SUMS = np.zeros(SIZE, dtype='i')
if(RANK > 0):
    COMM.send(S, dest=0)
else:
    SUMS[0] = S
    for i in range(1, SIZE):
        SUMS[i] = COMM.recv(source=i)
    print 'total sum =', sum(SUMS)

Recall that Python is case sensitive and the distinction between Send and send, and between Recv and recv is important. In particular, COMM.send and COMM.recv have no type declarations, whereas COMM.Send and COMM.Recv have type declarations.

Bibliography

  1. L. Dalcin, R. Paz, and M. Storti. MPI for Python. Journal of Parallel and Distributed Computing, 65:1108–1115, 2005.
  2. M. Snir, S. Otto, S. Huss-Lederman, D. Walker, and J. Dongarra. MPI - The Complete Reference Volume 1, The MPI Core.
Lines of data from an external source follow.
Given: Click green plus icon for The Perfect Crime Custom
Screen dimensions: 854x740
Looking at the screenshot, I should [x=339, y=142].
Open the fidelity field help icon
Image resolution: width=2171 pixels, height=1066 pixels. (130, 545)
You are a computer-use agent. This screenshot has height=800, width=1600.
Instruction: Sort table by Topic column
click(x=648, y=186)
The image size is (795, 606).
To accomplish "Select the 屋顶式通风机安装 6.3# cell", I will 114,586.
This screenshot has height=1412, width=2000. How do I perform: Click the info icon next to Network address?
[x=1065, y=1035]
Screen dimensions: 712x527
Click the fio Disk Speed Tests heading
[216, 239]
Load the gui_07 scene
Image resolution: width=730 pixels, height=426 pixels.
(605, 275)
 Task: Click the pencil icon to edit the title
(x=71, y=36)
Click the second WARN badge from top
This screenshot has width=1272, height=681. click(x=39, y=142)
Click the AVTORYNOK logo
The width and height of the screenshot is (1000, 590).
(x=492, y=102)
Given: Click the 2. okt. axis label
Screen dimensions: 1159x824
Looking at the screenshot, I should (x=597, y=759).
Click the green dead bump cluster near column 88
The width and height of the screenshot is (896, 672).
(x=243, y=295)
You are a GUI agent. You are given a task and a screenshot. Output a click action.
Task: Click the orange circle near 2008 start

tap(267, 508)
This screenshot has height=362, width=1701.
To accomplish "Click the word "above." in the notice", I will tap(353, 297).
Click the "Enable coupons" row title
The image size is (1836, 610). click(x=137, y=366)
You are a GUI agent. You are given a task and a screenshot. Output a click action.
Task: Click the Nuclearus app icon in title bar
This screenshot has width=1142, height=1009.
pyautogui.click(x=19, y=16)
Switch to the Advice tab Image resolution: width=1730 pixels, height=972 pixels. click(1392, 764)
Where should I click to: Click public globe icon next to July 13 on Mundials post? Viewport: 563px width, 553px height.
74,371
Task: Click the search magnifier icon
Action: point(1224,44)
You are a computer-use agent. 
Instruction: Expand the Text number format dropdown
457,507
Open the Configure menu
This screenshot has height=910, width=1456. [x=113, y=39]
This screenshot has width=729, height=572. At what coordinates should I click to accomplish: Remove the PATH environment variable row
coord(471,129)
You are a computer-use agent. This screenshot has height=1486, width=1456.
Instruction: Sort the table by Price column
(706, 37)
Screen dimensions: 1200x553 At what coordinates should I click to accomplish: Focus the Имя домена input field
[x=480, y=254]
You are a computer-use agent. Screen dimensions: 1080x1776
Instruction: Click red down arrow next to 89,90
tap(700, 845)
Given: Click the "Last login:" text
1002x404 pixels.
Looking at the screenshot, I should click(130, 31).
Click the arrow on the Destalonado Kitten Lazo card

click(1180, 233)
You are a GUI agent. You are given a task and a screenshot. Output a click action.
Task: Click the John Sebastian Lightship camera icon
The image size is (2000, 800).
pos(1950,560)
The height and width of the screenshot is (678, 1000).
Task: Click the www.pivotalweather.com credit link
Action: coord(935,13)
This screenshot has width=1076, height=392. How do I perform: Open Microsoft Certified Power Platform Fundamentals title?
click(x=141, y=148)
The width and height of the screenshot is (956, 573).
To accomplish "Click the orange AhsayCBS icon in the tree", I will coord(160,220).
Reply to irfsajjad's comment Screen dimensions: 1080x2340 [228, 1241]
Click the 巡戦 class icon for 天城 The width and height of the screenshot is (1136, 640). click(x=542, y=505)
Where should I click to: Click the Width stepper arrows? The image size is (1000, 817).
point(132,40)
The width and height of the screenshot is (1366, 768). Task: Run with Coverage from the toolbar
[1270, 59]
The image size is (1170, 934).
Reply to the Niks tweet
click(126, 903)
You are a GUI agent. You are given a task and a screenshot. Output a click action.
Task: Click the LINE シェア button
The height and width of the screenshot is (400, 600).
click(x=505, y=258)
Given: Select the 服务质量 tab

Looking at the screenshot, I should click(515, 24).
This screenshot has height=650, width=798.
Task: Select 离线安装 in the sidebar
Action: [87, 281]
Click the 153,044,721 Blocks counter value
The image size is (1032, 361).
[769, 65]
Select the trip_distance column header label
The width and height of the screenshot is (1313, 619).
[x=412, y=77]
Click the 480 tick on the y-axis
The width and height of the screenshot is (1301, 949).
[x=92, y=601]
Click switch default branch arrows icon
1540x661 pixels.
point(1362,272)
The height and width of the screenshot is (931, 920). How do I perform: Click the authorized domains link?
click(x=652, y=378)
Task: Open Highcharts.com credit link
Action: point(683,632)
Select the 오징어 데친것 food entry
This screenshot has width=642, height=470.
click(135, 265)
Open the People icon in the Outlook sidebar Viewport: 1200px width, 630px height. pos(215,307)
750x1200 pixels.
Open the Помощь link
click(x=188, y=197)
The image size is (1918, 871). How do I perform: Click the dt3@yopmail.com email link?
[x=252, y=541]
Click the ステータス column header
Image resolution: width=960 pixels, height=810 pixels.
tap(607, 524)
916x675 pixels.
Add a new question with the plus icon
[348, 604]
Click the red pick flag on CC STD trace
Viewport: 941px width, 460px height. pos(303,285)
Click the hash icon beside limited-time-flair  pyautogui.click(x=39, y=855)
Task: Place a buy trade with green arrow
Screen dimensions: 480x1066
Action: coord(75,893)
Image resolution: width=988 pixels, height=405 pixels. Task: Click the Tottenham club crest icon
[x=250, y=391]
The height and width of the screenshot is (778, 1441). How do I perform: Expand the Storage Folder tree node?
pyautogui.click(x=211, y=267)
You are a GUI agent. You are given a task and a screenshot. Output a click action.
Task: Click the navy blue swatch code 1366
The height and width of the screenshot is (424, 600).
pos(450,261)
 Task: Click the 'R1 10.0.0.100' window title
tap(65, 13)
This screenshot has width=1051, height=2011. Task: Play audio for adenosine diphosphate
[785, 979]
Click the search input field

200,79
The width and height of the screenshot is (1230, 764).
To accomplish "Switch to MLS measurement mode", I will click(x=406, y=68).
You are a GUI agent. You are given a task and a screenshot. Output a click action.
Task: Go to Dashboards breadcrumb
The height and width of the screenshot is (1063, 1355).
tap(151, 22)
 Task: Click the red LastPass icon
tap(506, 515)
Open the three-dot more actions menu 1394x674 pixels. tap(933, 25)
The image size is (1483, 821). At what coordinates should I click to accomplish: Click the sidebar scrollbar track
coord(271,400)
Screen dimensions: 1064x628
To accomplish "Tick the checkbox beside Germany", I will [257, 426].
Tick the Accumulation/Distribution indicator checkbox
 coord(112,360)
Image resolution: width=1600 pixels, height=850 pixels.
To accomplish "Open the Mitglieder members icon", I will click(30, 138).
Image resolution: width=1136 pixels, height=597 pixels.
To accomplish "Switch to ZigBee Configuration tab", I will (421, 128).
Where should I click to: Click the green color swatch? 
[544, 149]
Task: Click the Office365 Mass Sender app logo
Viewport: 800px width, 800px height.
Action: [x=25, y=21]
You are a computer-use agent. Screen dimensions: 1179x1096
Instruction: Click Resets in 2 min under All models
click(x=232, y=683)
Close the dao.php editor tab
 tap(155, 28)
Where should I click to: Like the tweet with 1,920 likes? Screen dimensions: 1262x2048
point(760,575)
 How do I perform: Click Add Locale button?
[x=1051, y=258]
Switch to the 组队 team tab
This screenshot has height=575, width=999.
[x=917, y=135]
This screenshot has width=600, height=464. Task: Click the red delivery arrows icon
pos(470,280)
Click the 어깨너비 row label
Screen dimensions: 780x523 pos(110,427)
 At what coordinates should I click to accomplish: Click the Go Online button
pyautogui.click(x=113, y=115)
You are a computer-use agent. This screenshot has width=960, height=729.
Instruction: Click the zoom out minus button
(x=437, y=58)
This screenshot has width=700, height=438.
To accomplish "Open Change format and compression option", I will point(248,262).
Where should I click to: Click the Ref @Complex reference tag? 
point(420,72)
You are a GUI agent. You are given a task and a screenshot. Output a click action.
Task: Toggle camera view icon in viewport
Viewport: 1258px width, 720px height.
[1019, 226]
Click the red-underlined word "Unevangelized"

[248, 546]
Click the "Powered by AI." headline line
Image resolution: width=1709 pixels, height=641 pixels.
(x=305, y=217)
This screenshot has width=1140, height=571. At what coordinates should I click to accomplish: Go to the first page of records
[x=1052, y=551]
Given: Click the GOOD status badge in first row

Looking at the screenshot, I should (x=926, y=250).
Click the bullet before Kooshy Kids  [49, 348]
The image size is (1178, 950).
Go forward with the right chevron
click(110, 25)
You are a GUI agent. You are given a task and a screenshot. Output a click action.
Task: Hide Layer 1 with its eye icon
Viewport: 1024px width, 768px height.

Massachusetts Institute of Technology, second edition, 1998.

Exercises

  1. Adjust the parallel summation to work for \(p\) processors where the dimension \(n\) of the array is a multiple of \(p\).
  2. Use C or Python to rewrite the program to sum 100 numbers using MPI_Send and MPI_Recv instead of MPI_Scatter and MPI_Gather.
  3. Use C or Python to rewrite the program to square \(p\) numbers using MPI_Scatter and MPI_Gather.
  4. Show that a hypercube network topology has enough direct connections between processors for a fan out broadcast.